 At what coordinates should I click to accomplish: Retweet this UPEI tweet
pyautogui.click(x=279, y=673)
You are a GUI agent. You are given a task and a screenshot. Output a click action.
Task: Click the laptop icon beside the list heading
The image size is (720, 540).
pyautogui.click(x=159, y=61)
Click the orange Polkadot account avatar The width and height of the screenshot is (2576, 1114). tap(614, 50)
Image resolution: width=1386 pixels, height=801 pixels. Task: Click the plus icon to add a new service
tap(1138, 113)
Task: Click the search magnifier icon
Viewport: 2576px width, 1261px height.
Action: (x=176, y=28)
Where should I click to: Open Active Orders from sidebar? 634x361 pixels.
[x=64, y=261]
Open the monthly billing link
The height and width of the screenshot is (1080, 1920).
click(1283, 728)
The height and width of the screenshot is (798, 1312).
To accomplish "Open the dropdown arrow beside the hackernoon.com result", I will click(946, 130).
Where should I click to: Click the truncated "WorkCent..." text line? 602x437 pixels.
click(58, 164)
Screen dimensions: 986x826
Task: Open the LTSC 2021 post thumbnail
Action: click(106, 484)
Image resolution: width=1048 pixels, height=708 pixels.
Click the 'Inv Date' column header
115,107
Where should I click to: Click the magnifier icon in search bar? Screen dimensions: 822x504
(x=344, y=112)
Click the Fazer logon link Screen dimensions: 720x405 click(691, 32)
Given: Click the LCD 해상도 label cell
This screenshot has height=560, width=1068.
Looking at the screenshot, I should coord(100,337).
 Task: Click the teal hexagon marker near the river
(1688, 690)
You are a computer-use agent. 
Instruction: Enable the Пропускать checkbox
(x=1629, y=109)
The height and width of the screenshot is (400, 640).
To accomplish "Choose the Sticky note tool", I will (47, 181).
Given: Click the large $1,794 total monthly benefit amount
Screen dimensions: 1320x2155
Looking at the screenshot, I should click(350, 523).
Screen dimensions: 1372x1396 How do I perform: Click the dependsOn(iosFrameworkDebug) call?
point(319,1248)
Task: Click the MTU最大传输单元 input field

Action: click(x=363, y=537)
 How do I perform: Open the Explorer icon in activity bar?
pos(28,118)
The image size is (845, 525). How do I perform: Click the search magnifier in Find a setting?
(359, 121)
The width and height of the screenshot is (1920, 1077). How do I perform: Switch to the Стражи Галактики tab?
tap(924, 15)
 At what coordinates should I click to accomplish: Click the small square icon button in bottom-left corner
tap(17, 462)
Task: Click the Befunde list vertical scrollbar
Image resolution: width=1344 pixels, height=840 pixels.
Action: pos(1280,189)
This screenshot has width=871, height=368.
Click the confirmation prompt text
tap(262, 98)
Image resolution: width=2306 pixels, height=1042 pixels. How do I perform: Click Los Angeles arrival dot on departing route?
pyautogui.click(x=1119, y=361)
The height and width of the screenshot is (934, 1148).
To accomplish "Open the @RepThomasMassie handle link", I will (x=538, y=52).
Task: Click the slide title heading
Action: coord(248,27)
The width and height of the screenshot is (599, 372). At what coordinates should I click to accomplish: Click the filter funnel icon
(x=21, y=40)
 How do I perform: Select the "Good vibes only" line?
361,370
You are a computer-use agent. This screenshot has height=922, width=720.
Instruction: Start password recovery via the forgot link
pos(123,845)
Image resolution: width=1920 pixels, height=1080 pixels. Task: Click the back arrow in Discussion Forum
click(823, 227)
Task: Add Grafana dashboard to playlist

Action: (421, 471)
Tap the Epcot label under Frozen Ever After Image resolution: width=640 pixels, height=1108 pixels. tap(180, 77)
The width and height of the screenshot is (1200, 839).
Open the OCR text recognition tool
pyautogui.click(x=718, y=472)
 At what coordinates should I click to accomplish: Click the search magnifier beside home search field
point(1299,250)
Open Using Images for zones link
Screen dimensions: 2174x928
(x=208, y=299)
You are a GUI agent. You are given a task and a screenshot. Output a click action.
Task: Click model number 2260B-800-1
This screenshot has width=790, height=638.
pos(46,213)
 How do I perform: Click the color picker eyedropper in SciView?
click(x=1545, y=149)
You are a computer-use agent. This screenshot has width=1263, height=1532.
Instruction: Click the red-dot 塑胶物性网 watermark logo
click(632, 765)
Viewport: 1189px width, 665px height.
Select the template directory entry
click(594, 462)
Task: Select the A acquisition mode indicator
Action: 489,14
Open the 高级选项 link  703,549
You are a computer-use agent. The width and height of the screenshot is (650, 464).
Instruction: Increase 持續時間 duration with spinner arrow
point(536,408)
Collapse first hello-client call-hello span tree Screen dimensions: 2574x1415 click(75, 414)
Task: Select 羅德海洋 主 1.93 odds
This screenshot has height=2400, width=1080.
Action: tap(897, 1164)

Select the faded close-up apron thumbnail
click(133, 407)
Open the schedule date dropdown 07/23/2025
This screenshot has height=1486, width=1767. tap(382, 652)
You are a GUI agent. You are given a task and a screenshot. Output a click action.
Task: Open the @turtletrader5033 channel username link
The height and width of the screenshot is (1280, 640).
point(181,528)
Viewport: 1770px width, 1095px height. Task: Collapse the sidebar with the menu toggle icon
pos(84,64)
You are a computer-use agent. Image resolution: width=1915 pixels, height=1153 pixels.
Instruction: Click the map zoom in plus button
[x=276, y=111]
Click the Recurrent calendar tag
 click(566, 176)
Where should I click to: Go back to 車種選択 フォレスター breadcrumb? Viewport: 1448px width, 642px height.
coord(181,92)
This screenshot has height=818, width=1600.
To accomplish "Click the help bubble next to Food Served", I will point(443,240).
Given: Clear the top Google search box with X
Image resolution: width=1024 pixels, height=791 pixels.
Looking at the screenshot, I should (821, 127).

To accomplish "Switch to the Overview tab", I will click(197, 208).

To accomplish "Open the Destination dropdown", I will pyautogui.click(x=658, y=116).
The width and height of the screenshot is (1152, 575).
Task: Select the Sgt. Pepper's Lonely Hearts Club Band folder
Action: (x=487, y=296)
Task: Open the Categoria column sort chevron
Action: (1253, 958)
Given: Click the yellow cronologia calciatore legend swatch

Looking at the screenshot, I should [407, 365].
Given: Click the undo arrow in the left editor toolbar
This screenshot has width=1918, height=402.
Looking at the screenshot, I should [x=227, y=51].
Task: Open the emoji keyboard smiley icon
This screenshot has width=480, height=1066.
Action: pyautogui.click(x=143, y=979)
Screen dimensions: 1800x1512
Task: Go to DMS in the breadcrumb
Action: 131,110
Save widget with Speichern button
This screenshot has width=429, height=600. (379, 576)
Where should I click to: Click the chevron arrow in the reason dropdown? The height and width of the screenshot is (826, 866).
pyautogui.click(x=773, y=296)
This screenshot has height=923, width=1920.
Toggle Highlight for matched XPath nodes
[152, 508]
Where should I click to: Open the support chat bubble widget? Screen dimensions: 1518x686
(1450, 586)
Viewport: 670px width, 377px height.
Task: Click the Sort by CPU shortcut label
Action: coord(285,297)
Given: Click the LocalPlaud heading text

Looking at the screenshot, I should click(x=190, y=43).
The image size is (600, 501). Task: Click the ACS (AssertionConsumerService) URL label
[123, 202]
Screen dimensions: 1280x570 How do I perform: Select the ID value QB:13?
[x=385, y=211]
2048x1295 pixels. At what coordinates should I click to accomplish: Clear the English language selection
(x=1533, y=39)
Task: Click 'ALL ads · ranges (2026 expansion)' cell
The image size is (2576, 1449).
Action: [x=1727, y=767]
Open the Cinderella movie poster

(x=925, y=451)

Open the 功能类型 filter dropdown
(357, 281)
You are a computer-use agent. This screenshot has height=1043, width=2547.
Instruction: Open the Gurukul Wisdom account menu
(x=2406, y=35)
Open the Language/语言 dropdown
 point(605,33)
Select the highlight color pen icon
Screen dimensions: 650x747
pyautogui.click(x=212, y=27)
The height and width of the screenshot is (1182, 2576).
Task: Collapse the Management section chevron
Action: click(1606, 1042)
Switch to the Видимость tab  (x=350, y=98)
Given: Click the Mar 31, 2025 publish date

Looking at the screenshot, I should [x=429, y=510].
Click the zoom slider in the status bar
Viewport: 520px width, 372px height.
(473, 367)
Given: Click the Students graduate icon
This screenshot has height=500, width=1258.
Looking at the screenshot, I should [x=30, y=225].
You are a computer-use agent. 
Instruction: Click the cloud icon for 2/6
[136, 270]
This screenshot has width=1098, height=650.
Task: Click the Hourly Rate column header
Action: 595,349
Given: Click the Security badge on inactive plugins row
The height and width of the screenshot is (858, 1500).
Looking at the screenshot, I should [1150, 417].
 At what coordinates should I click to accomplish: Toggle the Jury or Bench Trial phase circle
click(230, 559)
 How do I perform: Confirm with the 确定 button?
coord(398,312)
☆ ☆ ☆ ☆
Exercise requirements
Can you rewrite the rows, beginning with the first one and stopping after the line that contains "will click(946, 130).", renaming "screenshot" to "screen capture" and leaving everything else unchanged?

Correct answer
 At what coordinates should I click to accomplish: Retweet this UPEI tweet
pyautogui.click(x=279, y=673)
You are a GUI agent. You are given a task and a screen capture. Output a click action.
Task: Click the laptop icon beside the list heading
The image size is (720, 540).
pyautogui.click(x=159, y=61)
Click the orange Polkadot account avatar The width and height of the screen capture is (2576, 1114). tap(614, 50)
Image resolution: width=1386 pixels, height=801 pixels. Task: Click the plus icon to add a new service
tap(1138, 113)
Task: Click the search magnifier icon
Viewport: 2576px width, 1261px height.
Action: (x=176, y=28)
Where should I click to: Open Active Orders from sidebar? 634x361 pixels.
[x=64, y=261]
Open the monthly billing link
The height and width of the screen capture is (1080, 1920).
click(1283, 728)
The height and width of the screen capture is (798, 1312).
To accomplish "Open the dropdown arrow beside the hackernoon.com result", I will click(946, 130).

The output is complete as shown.